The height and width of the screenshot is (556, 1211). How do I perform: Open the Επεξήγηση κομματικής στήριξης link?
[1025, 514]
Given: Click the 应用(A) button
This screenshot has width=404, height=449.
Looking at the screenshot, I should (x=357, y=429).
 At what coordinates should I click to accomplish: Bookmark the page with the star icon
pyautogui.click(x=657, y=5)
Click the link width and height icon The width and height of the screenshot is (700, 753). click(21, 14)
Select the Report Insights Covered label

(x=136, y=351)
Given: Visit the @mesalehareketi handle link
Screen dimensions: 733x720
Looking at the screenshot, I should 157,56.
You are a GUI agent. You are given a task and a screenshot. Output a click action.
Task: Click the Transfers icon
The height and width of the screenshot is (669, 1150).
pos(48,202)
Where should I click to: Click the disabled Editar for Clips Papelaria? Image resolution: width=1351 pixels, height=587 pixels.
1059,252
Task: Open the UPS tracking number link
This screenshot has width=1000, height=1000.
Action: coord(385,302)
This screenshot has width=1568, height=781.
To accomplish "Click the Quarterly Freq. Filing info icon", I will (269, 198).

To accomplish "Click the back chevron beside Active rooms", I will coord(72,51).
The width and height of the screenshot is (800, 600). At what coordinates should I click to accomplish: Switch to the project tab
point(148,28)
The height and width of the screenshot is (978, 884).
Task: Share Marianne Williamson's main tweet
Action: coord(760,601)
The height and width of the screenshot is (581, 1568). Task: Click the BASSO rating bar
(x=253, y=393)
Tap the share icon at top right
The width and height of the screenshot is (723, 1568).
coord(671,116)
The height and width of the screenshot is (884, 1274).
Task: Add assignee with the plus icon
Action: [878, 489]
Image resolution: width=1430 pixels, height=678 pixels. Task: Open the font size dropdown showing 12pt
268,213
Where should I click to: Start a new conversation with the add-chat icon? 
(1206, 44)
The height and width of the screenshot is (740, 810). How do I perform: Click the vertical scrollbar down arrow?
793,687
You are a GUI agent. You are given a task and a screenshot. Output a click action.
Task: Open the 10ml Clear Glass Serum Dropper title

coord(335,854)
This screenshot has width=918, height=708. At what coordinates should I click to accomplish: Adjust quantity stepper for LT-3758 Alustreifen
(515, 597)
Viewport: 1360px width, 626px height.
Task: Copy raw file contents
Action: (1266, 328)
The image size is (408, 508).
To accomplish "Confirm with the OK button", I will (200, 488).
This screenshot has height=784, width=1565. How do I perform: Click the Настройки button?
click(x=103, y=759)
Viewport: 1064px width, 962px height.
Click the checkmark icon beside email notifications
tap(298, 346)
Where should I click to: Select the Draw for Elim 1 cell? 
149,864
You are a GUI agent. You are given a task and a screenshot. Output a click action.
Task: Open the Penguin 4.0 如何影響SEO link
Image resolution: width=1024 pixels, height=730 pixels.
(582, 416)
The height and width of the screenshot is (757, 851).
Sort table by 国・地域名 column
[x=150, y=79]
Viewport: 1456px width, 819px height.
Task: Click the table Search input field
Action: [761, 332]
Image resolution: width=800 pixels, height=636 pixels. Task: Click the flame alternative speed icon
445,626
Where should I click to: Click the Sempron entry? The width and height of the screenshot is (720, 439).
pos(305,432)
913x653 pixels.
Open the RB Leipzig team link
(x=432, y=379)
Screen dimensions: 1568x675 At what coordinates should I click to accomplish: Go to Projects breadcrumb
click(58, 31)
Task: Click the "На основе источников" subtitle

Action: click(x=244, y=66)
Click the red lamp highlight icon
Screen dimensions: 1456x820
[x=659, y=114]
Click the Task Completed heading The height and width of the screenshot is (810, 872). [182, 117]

-------------------------

What you should do:
Write out exactly the lines from the line with "Sort table by 国・地域名 column" to the close of the listing above, including both of those lines.

The completed task:
Sort table by 国・地域名 column
[x=150, y=79]
Viewport: 1456px width, 819px height.
Task: Click the table Search input field
Action: [761, 332]
Image resolution: width=800 pixels, height=636 pixels. Task: Click the flame alternative speed icon
445,626
Where should I click to: Click the Sempron entry? The width and height of the screenshot is (720, 439).
pos(305,432)
913x653 pixels.
Open the RB Leipzig team link
(x=432, y=379)
Screen dimensions: 1568x675 At what coordinates should I click to accomplish: Go to Projects breadcrumb
click(58, 31)
Task: Click the "На основе источников" subtitle

Action: click(x=244, y=66)
Click the red lamp highlight icon
Screen dimensions: 1456x820
[x=659, y=114]
Click the Task Completed heading The height and width of the screenshot is (810, 872). [182, 117]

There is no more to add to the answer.